Body weight changes in patients with chronic renal failure starting hemodialysis treatment (CROSBI ID 585029)
Prilog sa skupa u zborniku | sažetak izlaganja sa skupa | domaća recenzija
Podaci o odgovornosti
Živčić-Ćosić, Stela ; Matić-Glažar, Đurđica ; Legac, Igor ; Čohar, Franjo
engleski
Body weight changes in patients with chronic renal failure starting hemodialysis treatment
Background and purpose: Cardiovascular complications are the presenting cause of death in over one half of dialytic patients. Therefore hypertension has to be treated adequately, with correction of overhydration and the achievement of dry weight after the initiation of hemodialysis being the first step in its treatment.
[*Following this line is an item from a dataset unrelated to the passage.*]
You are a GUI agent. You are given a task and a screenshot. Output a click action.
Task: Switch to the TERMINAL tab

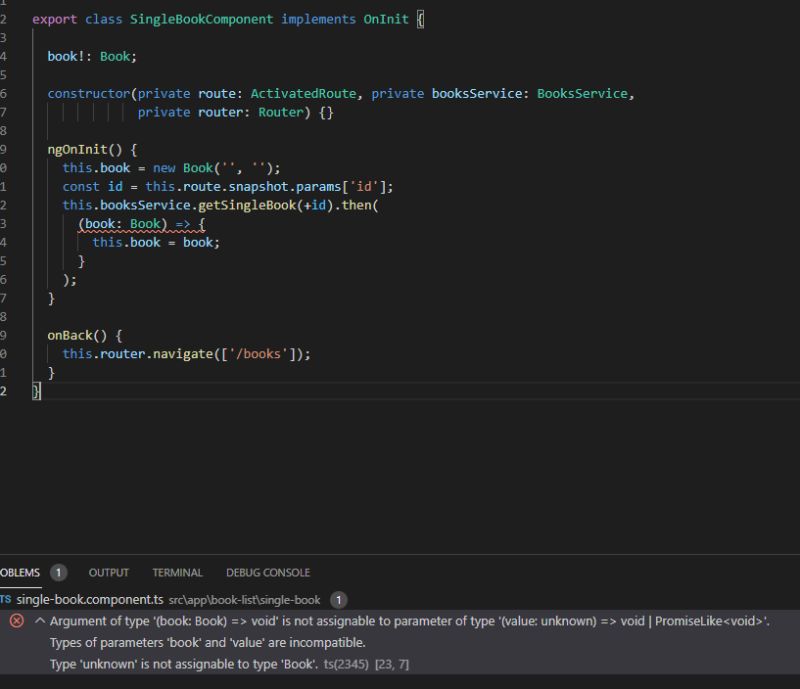(x=177, y=572)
The resulting changes in patient´s body weight, their influence on blood pressure and signs of hypervolemia on chest radiographs were analyzed. Methods: In 37 patients with terminal renal failure, changes in body weight and blood pressures were registered through the first three months of hemodialysis treatment. Regular antihypertensive medication was discontinued and the excess body water gradually reduced to "dry" weight by means of controlled ultrafiltration on bicarbonate hemodialysis. Signs of hypervolemia were analyzed on chest radiographs, taken at the beginning and the end of the observation period. Results: After three months body weights changes ranged from -13 to +2, 5 kg (-19% to +3, 6% of initial body weight). Maximal reduction was registered with patients having chronic glomerulonephritis and diabetic nephropathy. Changes in body weight and blood pressure correlated significantly in all primary renal diseases except hypertensive vascular kidney damage (r=0.52, p<0.01). At the beginning 28 patients (76%) were hypertensive. Normotension was achieved mostly in patients having tubulointerstitial diseases (75%), and four of these patients even showed disappearance of radiographic signs of left ventricular hypertrophy. There was a significant correlation between changes in body weight and cardiothoracic index (r=0.42, p<0.01). Conclusions: Excess body water accumulated to the greatest extent in patients with terminal renal failure resulting from chronic glomerulonephritis and diabetic nephropathy. The significant correlation between the reduction in body weight and blood pressure pointed to the mainly volume-sensitive nature of hypertension. The most significant changes among measured parameters on chest radiography were observed in the cardiothoracic index.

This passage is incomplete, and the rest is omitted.